The strengths of this study should be acknowledged. First, a large number of participants were assessed retrospectively, and all participants underwent serum FT4 and TSH tests and metabolic risk factor measurements within a relatively short interval so that detection bias could be minimized. Second, the upper limit of normal TSH concentration adopted in the current study was 5.0μIU/mL, which is widely used clinically in mainland China. Third and most importantly, in our study, age, BMI and BP, which were found to be the predictors of SCH in female participants, were easily determined before blood samples were taken, which indicates that it is reasonable that the estimated risk for SCH could be calculated, and the decision whether the TSH test was necessary could be easily made.

Of course, there are some limitations in this study. First, although high BP and high BMI were confirmed as independent predictive factors for SCH, our cross-sectional study could not determine the longitudinal effects of SCH, the causation of SCH, or the metabolic risk factors or the underlying mechanism could not be explored. Second, the predictive values of factors such as area of residence, iodine intake and the presence of autoimmune antibodies, which have been associated with SCH in previous literature [8,9,10], could not be evaluated in this study.

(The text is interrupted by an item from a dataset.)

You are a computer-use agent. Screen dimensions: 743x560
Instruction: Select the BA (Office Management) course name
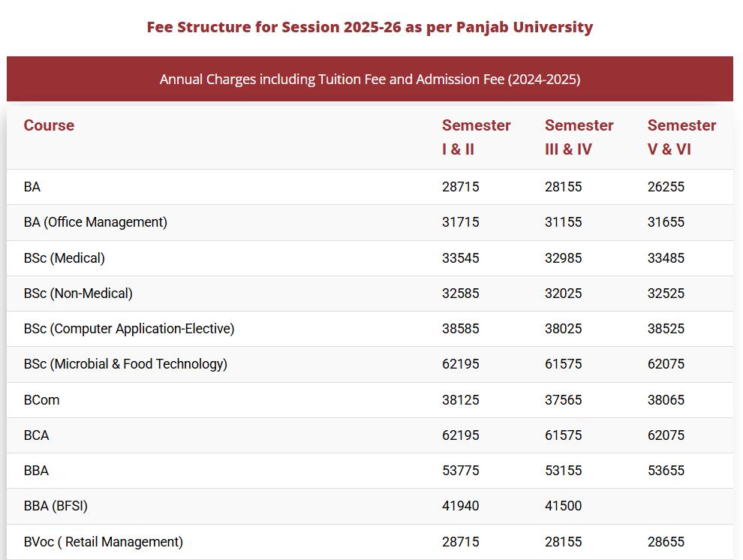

Third, the participants whose TSH concentration was higher than 10 mIU/L were excluded from our study; thus, we could not further explore the associations between metabolic risk factors and SCH in those patients. However, it is most likely that there was much stronger association of SCH with TSH > 10 mU/l than TSH < 10 mU/l and metabolic factors, and in the near future we are going to conduct a a prospective cohort study to further explore the metabolic factors and SCH with TSH > 10 mU/l.

Conclusions

Our study shows that in female participants, high BMI and high BP are associated with SCH. Considering that female participants with either or both of above metabolic risk factors have a prevalence of 7.69–14.81% for SCH, together with a continuous increase in the rate of SCH [23], serum concentrations of TSH and FT4 in such populations may be routinely monitored. Of course, a prospective, large-scale study with long follow-up period is still needed to verify our results.